_EXERCISE DIRECTIONS_:
Write out, word for word, the part of the listing below that opens with the line containing "Given: Click Discard Changes" and closes with the line containing "is (812, 1509).", keeping both of those lines and adding no others.

_EXERCISE MATERIALS_:

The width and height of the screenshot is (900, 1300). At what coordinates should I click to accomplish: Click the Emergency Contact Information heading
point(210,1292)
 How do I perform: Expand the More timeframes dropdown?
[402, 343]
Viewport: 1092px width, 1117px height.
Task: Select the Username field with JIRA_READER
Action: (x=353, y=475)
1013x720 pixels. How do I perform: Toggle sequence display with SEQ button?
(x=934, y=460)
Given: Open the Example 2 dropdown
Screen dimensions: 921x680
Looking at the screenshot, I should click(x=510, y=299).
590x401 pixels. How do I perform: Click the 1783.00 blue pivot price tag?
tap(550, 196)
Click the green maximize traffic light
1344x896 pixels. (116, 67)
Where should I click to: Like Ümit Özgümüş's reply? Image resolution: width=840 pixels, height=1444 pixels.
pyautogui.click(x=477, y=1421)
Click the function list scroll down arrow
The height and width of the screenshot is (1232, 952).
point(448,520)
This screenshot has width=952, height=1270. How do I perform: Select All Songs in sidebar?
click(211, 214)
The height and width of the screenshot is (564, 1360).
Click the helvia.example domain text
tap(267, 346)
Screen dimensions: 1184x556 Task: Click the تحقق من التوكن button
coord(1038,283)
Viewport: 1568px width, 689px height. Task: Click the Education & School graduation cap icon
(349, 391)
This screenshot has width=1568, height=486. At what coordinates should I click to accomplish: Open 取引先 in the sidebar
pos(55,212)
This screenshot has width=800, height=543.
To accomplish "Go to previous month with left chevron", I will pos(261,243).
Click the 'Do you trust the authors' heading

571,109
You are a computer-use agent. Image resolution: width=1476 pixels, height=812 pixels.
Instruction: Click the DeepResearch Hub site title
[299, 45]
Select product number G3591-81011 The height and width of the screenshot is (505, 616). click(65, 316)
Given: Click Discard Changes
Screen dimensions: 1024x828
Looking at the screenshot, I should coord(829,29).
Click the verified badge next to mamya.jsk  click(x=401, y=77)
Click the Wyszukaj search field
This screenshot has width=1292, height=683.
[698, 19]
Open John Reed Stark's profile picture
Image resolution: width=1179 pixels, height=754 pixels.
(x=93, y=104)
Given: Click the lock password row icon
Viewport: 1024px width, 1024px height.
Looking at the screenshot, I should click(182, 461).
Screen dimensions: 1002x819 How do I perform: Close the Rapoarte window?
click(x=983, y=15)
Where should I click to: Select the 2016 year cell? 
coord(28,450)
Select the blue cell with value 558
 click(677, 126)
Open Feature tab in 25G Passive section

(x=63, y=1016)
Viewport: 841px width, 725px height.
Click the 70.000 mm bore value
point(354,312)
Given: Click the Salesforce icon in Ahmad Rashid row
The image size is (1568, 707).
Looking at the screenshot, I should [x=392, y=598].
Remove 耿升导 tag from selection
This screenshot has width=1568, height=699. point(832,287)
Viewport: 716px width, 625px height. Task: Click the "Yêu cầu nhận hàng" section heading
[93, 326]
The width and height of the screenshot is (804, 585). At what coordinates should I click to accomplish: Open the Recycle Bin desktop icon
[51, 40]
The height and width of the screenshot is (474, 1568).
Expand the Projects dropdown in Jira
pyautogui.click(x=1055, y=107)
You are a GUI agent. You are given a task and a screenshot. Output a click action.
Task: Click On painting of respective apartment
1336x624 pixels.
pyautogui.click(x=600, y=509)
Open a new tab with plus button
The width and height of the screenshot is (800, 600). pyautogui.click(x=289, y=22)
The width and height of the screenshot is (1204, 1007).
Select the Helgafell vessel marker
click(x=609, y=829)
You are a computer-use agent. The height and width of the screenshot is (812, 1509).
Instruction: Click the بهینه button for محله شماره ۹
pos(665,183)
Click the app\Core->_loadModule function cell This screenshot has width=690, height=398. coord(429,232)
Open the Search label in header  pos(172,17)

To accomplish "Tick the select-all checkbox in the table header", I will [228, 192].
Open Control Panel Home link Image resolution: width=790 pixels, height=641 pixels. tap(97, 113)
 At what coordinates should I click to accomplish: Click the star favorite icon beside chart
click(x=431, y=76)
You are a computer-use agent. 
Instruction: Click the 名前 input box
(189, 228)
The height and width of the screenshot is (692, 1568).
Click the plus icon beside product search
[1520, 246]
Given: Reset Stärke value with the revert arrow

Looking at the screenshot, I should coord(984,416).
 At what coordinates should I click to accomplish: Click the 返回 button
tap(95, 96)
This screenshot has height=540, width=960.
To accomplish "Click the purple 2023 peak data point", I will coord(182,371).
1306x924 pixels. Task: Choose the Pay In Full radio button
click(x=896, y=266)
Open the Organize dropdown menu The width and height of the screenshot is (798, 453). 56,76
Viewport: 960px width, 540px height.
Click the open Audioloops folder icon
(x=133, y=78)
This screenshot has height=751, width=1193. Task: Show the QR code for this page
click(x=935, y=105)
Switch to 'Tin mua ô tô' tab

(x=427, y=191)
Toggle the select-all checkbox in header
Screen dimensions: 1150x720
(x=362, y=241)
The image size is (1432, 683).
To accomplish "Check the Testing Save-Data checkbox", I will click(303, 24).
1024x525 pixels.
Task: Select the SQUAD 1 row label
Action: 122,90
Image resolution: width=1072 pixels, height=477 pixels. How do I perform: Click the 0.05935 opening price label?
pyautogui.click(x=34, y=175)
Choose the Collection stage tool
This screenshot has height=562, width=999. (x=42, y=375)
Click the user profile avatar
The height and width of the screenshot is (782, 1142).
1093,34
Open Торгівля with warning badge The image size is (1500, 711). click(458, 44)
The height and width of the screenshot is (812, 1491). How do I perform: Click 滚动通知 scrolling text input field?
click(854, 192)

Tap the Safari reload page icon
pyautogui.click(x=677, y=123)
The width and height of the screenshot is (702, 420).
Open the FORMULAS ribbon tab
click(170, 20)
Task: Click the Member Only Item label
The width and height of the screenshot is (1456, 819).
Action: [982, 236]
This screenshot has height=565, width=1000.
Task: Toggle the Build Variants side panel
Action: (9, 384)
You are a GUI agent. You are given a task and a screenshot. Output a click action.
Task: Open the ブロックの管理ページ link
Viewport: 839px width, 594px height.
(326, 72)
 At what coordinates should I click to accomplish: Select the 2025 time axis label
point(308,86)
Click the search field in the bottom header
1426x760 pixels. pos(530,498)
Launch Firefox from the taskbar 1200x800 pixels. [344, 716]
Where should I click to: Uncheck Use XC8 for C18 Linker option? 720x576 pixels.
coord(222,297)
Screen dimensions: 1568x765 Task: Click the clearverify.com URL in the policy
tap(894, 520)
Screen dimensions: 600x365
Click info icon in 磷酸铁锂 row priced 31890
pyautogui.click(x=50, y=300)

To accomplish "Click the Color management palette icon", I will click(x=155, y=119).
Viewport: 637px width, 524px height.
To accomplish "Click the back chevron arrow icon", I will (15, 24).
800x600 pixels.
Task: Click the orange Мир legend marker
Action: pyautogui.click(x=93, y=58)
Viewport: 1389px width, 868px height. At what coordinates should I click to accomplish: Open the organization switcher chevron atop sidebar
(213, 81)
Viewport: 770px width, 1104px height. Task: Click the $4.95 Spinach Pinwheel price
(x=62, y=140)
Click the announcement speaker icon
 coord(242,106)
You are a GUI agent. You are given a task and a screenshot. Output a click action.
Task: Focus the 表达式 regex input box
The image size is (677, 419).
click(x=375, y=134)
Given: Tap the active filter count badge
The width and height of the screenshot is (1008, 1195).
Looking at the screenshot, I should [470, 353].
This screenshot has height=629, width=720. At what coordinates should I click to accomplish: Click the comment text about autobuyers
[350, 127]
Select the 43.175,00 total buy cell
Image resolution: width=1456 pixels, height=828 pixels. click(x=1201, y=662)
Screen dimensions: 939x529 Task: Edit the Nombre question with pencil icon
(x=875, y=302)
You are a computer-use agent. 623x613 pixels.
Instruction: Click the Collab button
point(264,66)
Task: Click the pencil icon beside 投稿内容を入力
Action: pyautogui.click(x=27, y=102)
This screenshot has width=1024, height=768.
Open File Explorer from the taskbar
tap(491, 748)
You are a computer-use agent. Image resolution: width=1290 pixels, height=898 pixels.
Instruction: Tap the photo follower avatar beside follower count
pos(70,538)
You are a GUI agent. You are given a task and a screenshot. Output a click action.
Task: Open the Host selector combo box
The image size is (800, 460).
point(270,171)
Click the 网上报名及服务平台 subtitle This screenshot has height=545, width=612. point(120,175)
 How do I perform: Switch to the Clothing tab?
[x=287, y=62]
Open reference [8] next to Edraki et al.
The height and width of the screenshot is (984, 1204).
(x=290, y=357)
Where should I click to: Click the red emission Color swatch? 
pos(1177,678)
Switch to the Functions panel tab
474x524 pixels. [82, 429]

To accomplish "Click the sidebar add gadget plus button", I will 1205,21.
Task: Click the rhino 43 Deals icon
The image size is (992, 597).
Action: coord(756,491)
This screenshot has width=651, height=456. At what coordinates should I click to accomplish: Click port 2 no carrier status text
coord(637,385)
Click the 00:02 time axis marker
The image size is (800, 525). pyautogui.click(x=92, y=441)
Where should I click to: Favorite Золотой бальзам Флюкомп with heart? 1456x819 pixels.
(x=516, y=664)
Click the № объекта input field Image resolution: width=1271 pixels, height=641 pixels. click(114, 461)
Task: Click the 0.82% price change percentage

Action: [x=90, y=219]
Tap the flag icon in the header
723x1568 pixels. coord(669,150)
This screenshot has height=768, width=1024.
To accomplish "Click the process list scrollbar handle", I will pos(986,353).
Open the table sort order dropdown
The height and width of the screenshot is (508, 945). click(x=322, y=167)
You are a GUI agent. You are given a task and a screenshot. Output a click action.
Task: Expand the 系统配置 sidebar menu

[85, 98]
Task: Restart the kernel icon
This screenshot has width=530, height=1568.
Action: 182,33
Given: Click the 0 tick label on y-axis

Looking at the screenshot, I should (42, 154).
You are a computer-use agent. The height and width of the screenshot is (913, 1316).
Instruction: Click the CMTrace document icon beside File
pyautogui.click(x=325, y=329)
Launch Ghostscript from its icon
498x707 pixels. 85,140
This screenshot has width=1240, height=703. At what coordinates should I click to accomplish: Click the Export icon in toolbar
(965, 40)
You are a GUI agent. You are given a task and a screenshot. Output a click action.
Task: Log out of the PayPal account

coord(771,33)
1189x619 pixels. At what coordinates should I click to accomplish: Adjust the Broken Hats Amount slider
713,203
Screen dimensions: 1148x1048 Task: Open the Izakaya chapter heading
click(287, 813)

_SOLUTION TO THE EXERCISE_:
Given: Click Discard Changes
Screen dimensions: 1024x828
Looking at the screenshot, I should coord(829,29).
Click the verified badge next to mamya.jsk  click(x=401, y=77)
Click the Wyszukaj search field
This screenshot has width=1292, height=683.
[698, 19]
Open John Reed Stark's profile picture
Image resolution: width=1179 pixels, height=754 pixels.
(x=93, y=104)
Given: Click the lock password row icon
Viewport: 1024px width, 1024px height.
Looking at the screenshot, I should click(182, 461).
Screen dimensions: 1002x819 How do I perform: Close the Rapoarte window?
click(x=983, y=15)
Where should I click to: Select the 2016 year cell? 
coord(28,450)
Select the blue cell with value 558
 click(677, 126)
Open Feature tab in 25G Passive section

(x=63, y=1016)
Viewport: 841px width, 725px height.
Click the 70.000 mm bore value
point(354,312)
Given: Click the Salesforce icon in Ahmad Rashid row
The image size is (1568, 707).
Looking at the screenshot, I should [x=392, y=598].
Remove 耿升导 tag from selection
This screenshot has width=1568, height=699. point(832,287)
Viewport: 716px width, 625px height. Task: Click the "Yêu cầu nhận hàng" section heading
[93, 326]
The width and height of the screenshot is (804, 585). At what coordinates should I click to accomplish: Open the Recycle Bin desktop icon
[51, 40]
The height and width of the screenshot is (474, 1568).
Expand the Projects dropdown in Jira
pyautogui.click(x=1055, y=107)
You are a GUI agent. You are given a task and a screenshot. Output a click action.
Task: Click On painting of respective apartment
1336x624 pixels.
pyautogui.click(x=600, y=509)
Open a new tab with plus button
The width and height of the screenshot is (800, 600). pyautogui.click(x=289, y=22)
The width and height of the screenshot is (1204, 1007).
Select the Helgafell vessel marker
click(x=609, y=829)
You are a computer-use agent. The height and width of the screenshot is (812, 1509).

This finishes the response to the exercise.